Emirates is considering restarting a Fifth Freedom route between Hamburg, Germany and New York JFK. It’s a bold move in the “America First” era, but hardly a route so odd that it merits scorn.
Without formal announcement, United suspended service to Hamburg last autumn. After serving Hamburg year-around for several years from Newark via a 757-200, United upgraded the flight to a 767-300 in 2016. In 2017, it reduced service to Hamburg to seasonal (summer only). But when United announced its summer schedule for 2019, Hamburg was not in it.
> Read More: United Airlines Adds 22 New Routes, Cuts Three Of My Favorites
So it is hardly surprising that Emirates saw a void in service between New York and Hamburg, Germany’s second largest city and a global shipping hub. And it certainly helped that Hamburg’s new mayor traveled to Dubai in an effort to woo Emirates back. Emirates used to operate this route between 2006 and 2008, dropping it during the Great Recession. It never returned. In speaking of his meeting, Hamburg Mayor Peter Tschentscher indicated Emirates’ President Sir Tim Clark was confident his airline could profitably operate the route.
Two Hurdles
But that’s not the hurdle. The hurdle, as One Mile at a Time notes, is the regulatory burden in both the USA and Germany. Germany’s aviation market is highly-protected. And while Emirates’ technically has authority on the U.S. side to resume this flight, it faces a dishonest smear campaign from people like Delta CEO Ed Bastian.
> Read More: Dense, Dimwitted Logic From A Deliberately Deceptive Delta CEO
The narrative from U.S. airlines will be, “If United couldn’t make it on a 757 or 767, how can Emirates make it work on a 777-300 or A380?” Charges of Gulf subsidies destroying U.S. jobs will ensue. But Emirates isn’t United and we never saw United’s raw numbers concerning Hamburg. The decision to cut service could have simply been a cost/benefit analysis of superior aircraft utilization.

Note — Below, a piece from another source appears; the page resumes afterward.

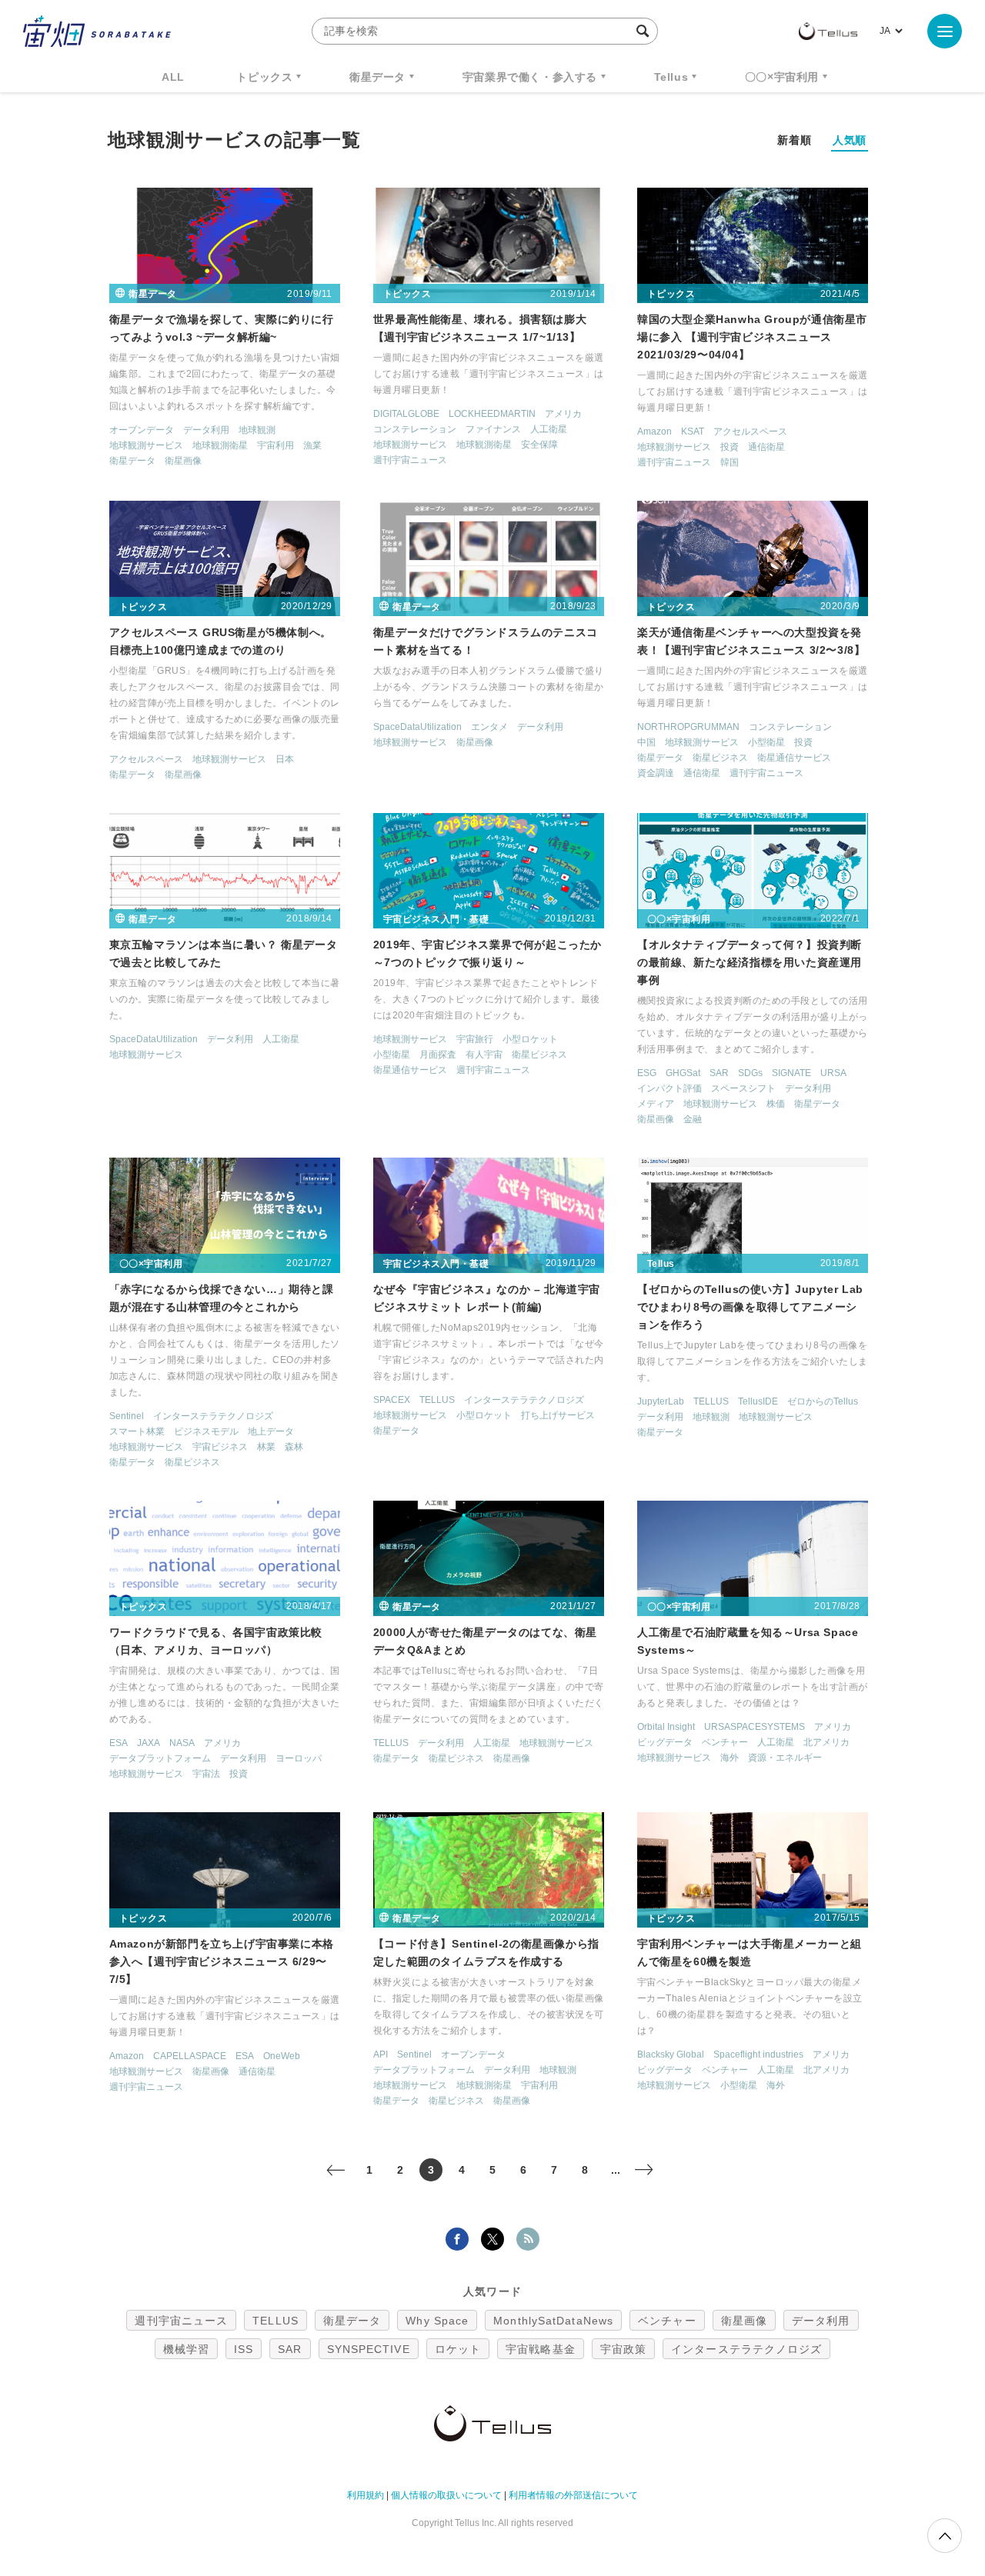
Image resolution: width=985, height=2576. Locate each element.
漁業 (312, 445)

I think the biggest hurdle will be German regulators, not U.S. regulators. While the U.S. administration may kowtow to lobbyists and verbally saber-rattle over the threat of Gulf carriers, the President loves Emirates and Dubai. The Transportation Secretary is also a more traditional free-trade neoliberal. On the German side, though, the question is a fair one: doesn’t a nonstop route between New York and Hamburg make sense? If Eurowings, Lufthansa, or United won’t do it, why not Emirates?
CONCLUSION
Perhaps we’ll get a consolation prize. The very specter of Emirates resuming Fifth Freedom service between New York and Hamburg may prompt United to resume its service or Lufthansa to start service, as it does between New York and Berlin (both non-hubs). Absent that, I don’t see how Emirates can be turned away on a long-term basis.
Do you think Emirates should be permitted to fly between New York and Hamburg?
image: Emirates
Emirates today is very popular in Hamburg. United wasn’t. So it will work, i think.
Hey Matt,
Totally of topic but my friend showed me something you might find interesting.
If you get a chance go check out Simon Wilson on YouTube. It will settle the debate of wether or not white people and brown people are treated differently in hotels.
He doesn’t seem like a bad guy at all but the entire premise of his ‘challenges’ he does is to travel to a city and spend absolutely no money there. This consists of him going in out of different hotels for food at buffets and using lobby’s to sleep in for hours and hours at a time.
He does it all over the world and he’s never dressed in a suit or business attire. If this is as blantant as privellege gets idk what is.
And again to clarify, not mad at all just wanted you to take a look at it cause I’m stupified I guess.
Thanks. I’ll check it out.
I lived in HH for two years. Great city, I was a regular on the UA flight and was very sorry to see it go. FYI, Emirates flies a 777 to HAM and I do not think the airport is equipped to handle the A380.
Despite Hamburg being the second-largest city in Germany (and an economic powerhouse in its own right) it does not come close to having the global financial and economic connections of Frankfurt and Munich (obviously) or even Duesseldorf and Cologne (not as obvious). I believe that UA’s initial reduction to seasonal (tourist) service reflected this reality. My flights were rarely full, especially in the winter time.
I hope that the route gets approved, but I will be curious as to whether Emirates will fill the flight with passengers traveling onward to Dubai (and in return offer a lower fare than to passengers than flying directly from NY to Dubai).
All I have to say is, government subsidies at its best. That is the emirates philosophy. They don’t have to worry about losing money because they have the government to subsidize all the empty flights. If all the other international carriers decide not to do it why in the world would emirates take that risk, because they can? Or is it that they have bigger backbone supported by their government unlike all the other carriers.
@matthew
Has there been any update on this? I travel to HAM for work about once a year, and would love to see this route come back, but haven’t heard anything about this since the initial rumblings.